The records:
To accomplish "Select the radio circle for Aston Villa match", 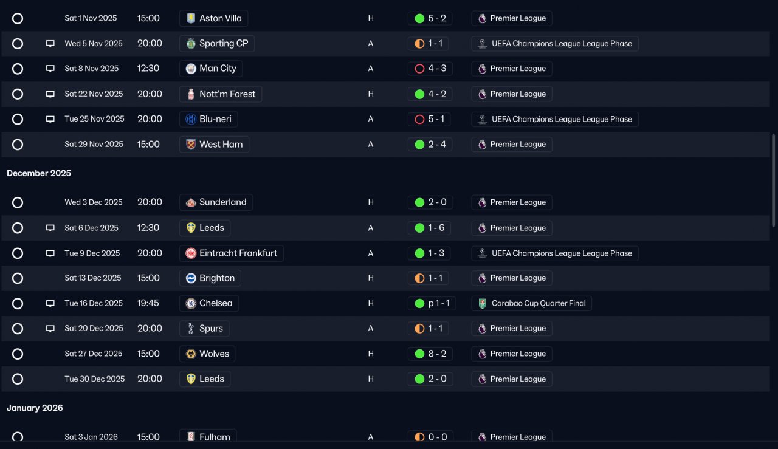I will [x=18, y=18].
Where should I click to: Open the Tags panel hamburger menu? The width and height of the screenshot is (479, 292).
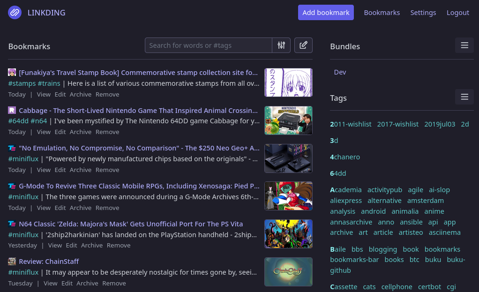(464, 97)
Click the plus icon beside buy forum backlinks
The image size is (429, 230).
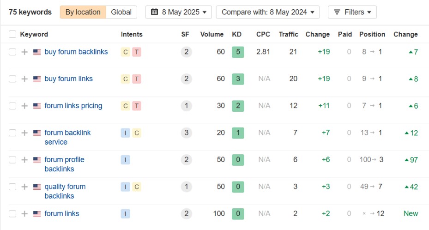(x=24, y=52)
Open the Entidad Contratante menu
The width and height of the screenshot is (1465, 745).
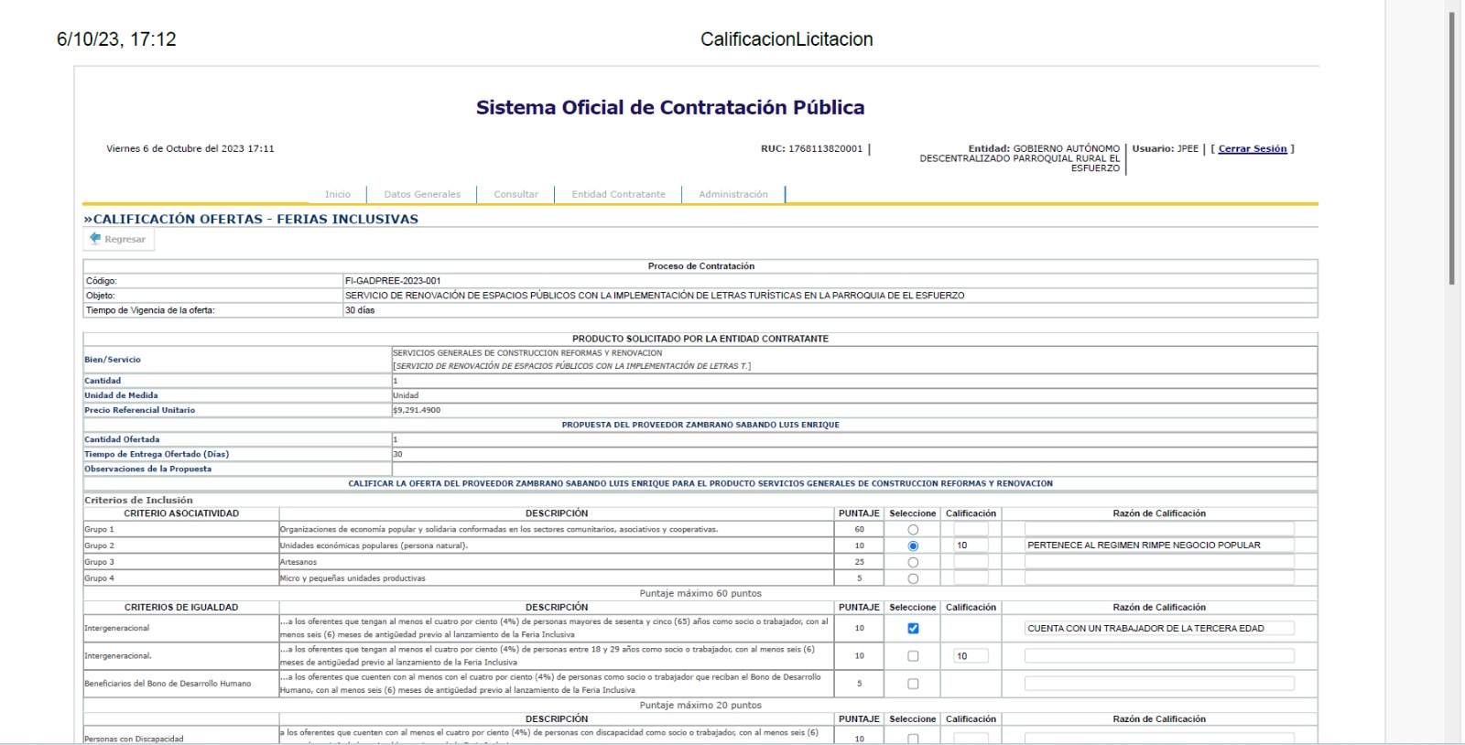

Task prompt:
Set down exactly the lines of the entries above from the one holding "The image size is (429, 230)." through the last one, including both, with the pictures left out.

Your response:
The image size is (429, 230).
(x=24, y=52)
Open the Entidad Contratante menu
The width and height of the screenshot is (1465, 745).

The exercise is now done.